Thursday's Thoughts - Redemption

Something I've been thinking about the last few weeks has been redemption.  Not sure the word is really redemption, but that's what comes to mind when it happens.  Let me give you a somewhat embarassing example.

On Monday, a couple of weeks back the washer quit working.  It sounded like it was working but without the strength it needed to agitate it and finally it just didn't start at all.  In our house, no washer is a disaster.  Plus it's Monday - double disaster. 

So I remembered my mom and her "exercise program" in the village where I grew up.  2 buckets with some soap in one of them and her arms were the plungers.  This all equaled exercise to my mom.  She had a knack for find a way to laugh through the most mundane of things.  She turned things into a joy. 

I filled the utility sink with water and soap and let a load soak for an hour and then scrubbed by hand and rinsed the clothes.  I couldn't get all the water out like the spinner can, but it was o.k.  Four loads later, I finally was done.  And it wasn't that bad.  It would have been a lot worse to take two one-year-olds and a five-year-old to the laundromat. 

That night, Carpenter told me I should just call our favorite repairman.  "Give him some work."  We want to support him in his job and this was our opportunity.  This man had bailed us out on a Christmas Eve when our oven's heating element started sparking.

He showed up an hour or two after I called him,  which was fine with me.  Having caught up on the laundry yesterday, I had one load or so and if he was showing up I was NOT going to do it by hand.

He came down and looked inside at the snowpants that were still dripping from my attempt to put a lighter load to see if that would make the machine work.

 "Hmm."  He said.  I asked if the motor was bad, because there was a funny smell. 

"Nope, don't think so.  Probably rocks and sand in the motor."  Ugh, my heart sank, remembering that I had thrown Tank's uber-super muddy shoes in there to get them clean, and yes, of all the stupid things, I had not rinsed them off first. 

"Probably." I said, without revealing my utter stupidity of placing shoes thick with mud in the washer.  Praying all the while for it to be something - anything, but that.  And yet knowing that he knows machines and was probably - definitely - right.

We figured out how to tip the washer without tipping all the water out.  Then he lay down on the floor to look at the motor.  Out came a.....sock!!!!  In my head, came the word.....redemption.  I was relieved not to have to explain rocks in my motor, but a sock - socks are supposed to be washed in the washer.

It must have slipped between the drum and the outside of the washer.  It was one of Jules' and her feet are so small that it could have happened easily.

Data segment:
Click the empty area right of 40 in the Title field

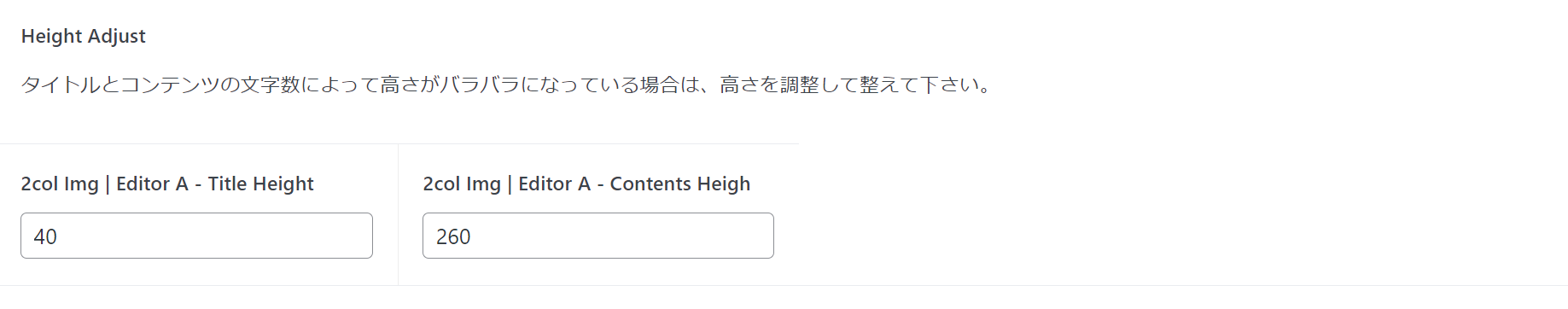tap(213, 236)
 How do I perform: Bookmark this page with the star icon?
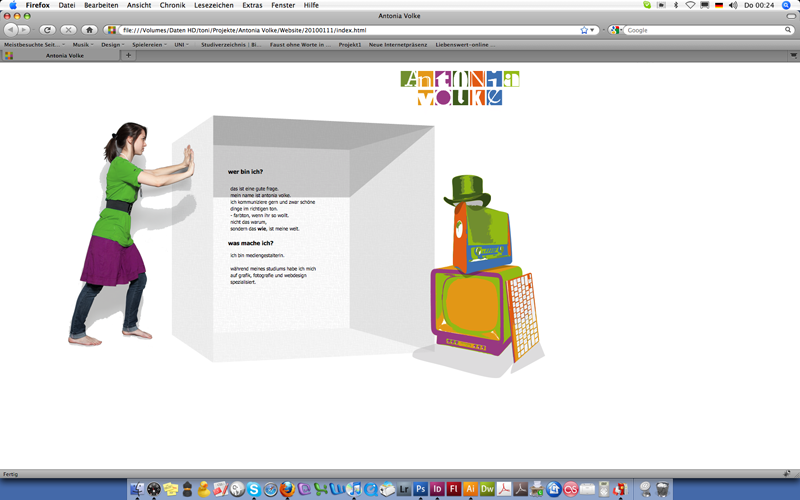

Problem set:
[1] In the post about redemption, what did the repairman pull out of the washer's motor?
[2] Continue the post about the broken washer from the point where it stops.

Answers in order:
[1] A sock.

[2]
Now, I don't know whether the word is redemption or rescue.  I sure felt rescued from having to explain that.  It was as if God knew that I didn't need to explain to this repairman my stupidity - that it was possible for me to learn not to do that without having too many people know about it.   (But now you all do.)

This isn't the first time it's happened lately, or I definitely would not be confessing this to you.   I love how God cares so much for us. 

Now, the cross-roads have come.  A decision is being made in our house that is super hard for me.  It's hard because part of the reason it's being made is because I'm not doing a good enough job - whether it's ability or desire, I'm not sure. 

I see reasons for it besides my inability.  It's what we have always planned.  But it's brought so many tears since yesterday when I called the school to register my boys for public school.  I'm praying that my younger ones will still be able to go to the private school, as my failure at teaching leaves me unsure at how I would manage four younger grades when they need more help. 

You can only do so many things at the same time - and usually none of them well. 
That's my problem.  We've prayed each year for direction, so I don't doubt the past.   

I have homeschooled for 10 years, missing a year or two, but always had a pre-schooler I was teaching.  It's been my life.  To give it up now is one of the hardest things.  And yet for my kids' sake it's the best thing.  And now I pray for redemption (or rescue, whatever it is) that when they show up at school the first day, that they will be ready (socially, emotionally, and also academically).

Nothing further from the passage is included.